Rep. Stephen Precourt, R-Orlando and committee chairman, said Thursday the committee is working on a comprehensive energy bill and will consider it on April 9. The committee heard a presentation by a PSC representative on conservation goals set in December for five investor-owned utilities and two of the state's largest municipal utilities, in Jacksonville and Orlando.
Rep. Mike Horner, R-Kissimmee, said a 2008 state law that changed the way PSC sets conservation goals essentially gave the commission authority to raise taxes on utility customers.
The PSC can raise taxes, Horner said, by requiring conservation measures that benefit mainly wealthier utility customers.
Susan Glickman, representing the Southern Alliance for Clean Energy, said conservation measures cost 2 cents to 4 cents per kilowatt hour and avoid the need for new power plants, which she said cost 12 cents per hour. Representatives of the Florida Solar Energy Industries Association said solar is a small part of the conservation cost but is helping create jobs in the state.
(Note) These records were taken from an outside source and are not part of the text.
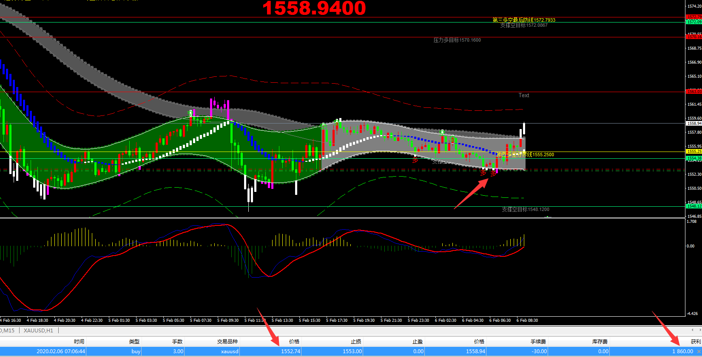This screenshot has height=357, width=702.
Task: Select the yellow 1555.25 price axis label
Action: coord(693,152)
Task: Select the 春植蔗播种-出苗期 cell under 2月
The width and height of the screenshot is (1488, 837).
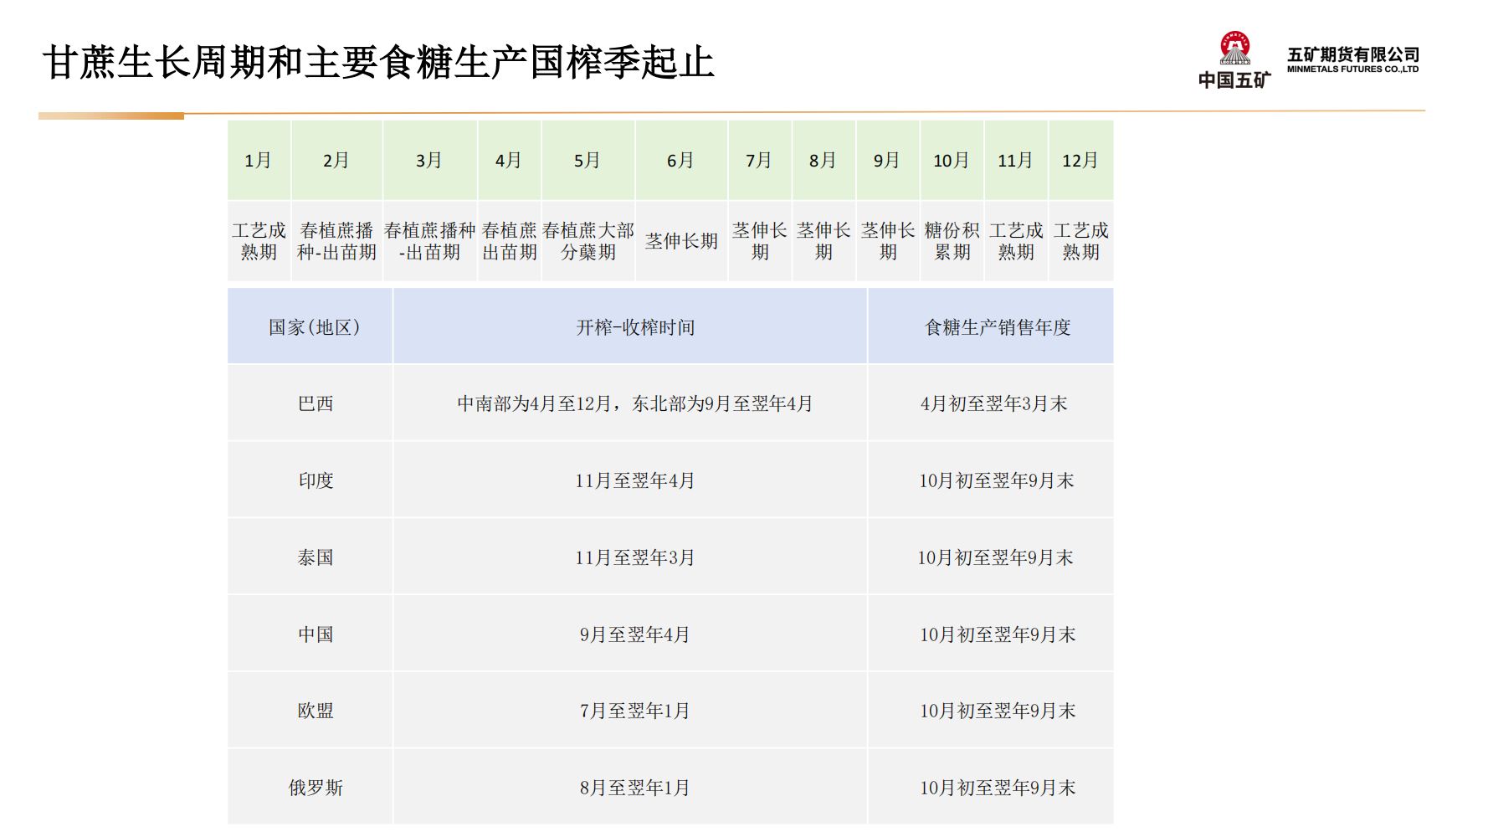Action: point(336,241)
Horner said after the meeting that he wants the committee bill to address to address the Florida Energy Efficiency and Conservation Act. He also wants the PSC to reinstate the Rate Impact Measure (RIM) for analyzing those conservation measures. The Southern Alliance for Clean Energy opposes using RIM to measure energy-efficiency programs.
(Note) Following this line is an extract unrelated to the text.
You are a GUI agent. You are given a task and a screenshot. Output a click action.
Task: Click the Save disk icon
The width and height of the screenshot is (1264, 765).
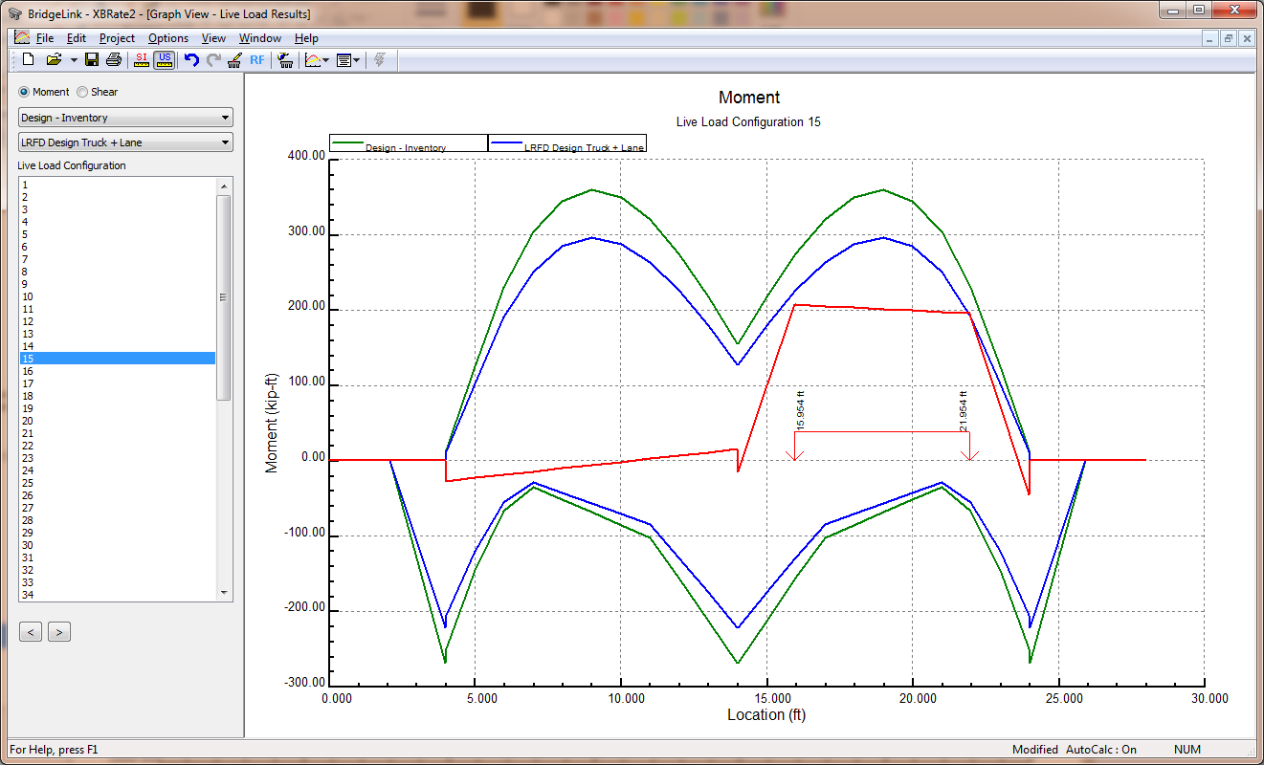(92, 60)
"I'm pro-efficiency," Horner said after the meeting. "But I think we need to be responsible and not provide incentives to wealthy people on the back of a tax on poor people."
Precourt said after the meeting it hasn't been determined whether the proposed committee bill will address the RIM test or the conservation goal-setting law. "We are still working on the policy and don't want to rush it," Precourt said.
(Story and photo copyrighted by Bruce Ritchie and FloridaEnvironments.com. Do not copy or redistribute without permission.)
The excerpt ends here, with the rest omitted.